For a study sponsored by the American Council on Exercise, scientists from the University of Wisconsin La Crosse evaluated nine popular pec exercises to determine which ones best engaged these muscles.
Popular Pec Strength-Training Exercises
- Barbell bench press
- Pec dec machine
- Bent-forward cable crossover
- Chest press machine
- Inclined dumbbell flys
To develop muscle size, the barbell bench press is at the very top of the list, followed closely by the pec deck machine and the bent-forward cable crossover. Here’s how to perform the barbell bench press.
Lie with your back flat on a weight bench.

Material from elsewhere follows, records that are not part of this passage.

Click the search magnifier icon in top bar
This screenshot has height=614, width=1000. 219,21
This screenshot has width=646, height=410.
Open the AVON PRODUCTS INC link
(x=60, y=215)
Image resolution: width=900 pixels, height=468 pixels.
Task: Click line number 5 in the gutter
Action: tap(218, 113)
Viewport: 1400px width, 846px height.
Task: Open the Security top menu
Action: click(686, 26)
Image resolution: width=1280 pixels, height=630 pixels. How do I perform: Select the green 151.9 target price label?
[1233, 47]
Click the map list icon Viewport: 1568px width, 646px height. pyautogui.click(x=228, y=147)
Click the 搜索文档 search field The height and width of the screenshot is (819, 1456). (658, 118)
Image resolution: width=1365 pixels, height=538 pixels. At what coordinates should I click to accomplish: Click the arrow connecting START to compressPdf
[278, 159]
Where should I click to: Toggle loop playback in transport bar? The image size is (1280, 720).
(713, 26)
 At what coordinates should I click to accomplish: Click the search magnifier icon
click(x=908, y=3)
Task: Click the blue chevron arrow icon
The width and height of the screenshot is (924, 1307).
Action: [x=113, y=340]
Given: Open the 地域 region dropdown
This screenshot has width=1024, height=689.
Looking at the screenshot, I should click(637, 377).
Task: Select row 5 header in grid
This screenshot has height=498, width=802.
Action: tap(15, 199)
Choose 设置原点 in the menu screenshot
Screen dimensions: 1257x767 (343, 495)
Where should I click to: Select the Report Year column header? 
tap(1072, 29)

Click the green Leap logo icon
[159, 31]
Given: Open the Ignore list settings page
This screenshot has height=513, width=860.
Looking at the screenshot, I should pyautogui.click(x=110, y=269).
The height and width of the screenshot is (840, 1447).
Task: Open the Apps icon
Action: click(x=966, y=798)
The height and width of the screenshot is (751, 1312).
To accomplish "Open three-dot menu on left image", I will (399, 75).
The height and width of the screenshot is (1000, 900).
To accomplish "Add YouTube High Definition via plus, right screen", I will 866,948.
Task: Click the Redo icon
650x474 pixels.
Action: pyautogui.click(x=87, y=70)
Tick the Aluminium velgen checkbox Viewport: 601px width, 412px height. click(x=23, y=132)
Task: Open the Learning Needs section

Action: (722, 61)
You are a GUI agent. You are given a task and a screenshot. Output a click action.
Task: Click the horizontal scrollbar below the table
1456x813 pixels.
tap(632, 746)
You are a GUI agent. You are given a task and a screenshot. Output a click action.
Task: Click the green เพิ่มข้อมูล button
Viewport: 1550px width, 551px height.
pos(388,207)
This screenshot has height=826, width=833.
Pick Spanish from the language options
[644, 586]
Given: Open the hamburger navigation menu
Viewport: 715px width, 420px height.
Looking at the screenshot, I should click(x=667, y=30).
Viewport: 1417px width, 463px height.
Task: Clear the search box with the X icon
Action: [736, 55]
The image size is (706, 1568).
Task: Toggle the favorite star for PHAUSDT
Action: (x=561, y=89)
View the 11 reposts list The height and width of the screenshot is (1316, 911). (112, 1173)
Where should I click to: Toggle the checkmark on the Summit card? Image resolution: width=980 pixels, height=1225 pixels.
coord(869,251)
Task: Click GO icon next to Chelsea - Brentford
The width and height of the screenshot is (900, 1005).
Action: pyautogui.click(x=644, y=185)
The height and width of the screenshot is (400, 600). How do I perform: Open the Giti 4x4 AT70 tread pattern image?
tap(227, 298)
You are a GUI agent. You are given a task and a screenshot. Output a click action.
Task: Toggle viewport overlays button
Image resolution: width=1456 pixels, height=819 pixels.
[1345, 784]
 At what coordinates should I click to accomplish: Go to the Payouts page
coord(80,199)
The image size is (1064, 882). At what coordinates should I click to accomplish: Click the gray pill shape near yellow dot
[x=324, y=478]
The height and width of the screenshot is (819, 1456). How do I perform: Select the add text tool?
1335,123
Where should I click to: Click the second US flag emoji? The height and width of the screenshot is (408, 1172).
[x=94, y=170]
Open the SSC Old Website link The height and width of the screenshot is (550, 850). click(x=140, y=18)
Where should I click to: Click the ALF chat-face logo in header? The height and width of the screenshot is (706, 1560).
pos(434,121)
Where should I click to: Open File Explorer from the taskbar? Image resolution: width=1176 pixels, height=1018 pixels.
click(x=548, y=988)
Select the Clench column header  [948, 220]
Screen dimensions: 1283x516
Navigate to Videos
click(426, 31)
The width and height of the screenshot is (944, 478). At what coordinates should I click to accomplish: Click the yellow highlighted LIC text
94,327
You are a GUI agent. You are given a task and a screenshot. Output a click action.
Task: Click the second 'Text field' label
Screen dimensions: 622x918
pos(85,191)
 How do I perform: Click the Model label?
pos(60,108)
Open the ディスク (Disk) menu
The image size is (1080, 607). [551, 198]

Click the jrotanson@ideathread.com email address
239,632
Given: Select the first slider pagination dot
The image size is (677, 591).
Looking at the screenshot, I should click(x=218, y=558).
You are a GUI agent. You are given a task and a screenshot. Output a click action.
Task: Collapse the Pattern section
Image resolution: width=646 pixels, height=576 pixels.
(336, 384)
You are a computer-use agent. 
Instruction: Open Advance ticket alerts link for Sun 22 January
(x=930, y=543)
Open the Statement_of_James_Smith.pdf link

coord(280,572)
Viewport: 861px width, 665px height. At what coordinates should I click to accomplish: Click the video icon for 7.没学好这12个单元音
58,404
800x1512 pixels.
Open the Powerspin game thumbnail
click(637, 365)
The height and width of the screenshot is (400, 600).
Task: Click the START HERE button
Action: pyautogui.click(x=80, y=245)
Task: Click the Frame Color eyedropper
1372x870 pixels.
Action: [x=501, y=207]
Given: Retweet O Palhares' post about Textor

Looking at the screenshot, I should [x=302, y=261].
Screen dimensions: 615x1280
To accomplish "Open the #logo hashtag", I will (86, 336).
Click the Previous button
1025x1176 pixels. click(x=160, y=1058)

Knees are bent at the far end of the bench with feet flat on the floor. Grip the barbell with both hands, placing them slightly wider than shoulder-width apart. Elbows make a 90-degree angle. With control, lower the bar so that it’s just barely touching your chest, then press upward as you extend your arms. Hold briefly and, again with control, slowly lower the barbell to your chest for one complete rep. Repeat for the appropriate number of reps, typically up to 15 with a lighter weight, up to eight with a heavier weight.
To protect against injury to your shoulders, focus on proper form — keep forearms in the vertical plane so your elbows are always in line with your wrists.
The researchers also found that if your goal is general fitness rather than specific pec development and/or you don’t have time to work them individually, it’s fine to consider exercises like push-ups and dips that target multiple muscles. These exercises still work chest muscles, but to a lesser degree.
The American Council on Exercise has an online library of pec exercises for every level of experience.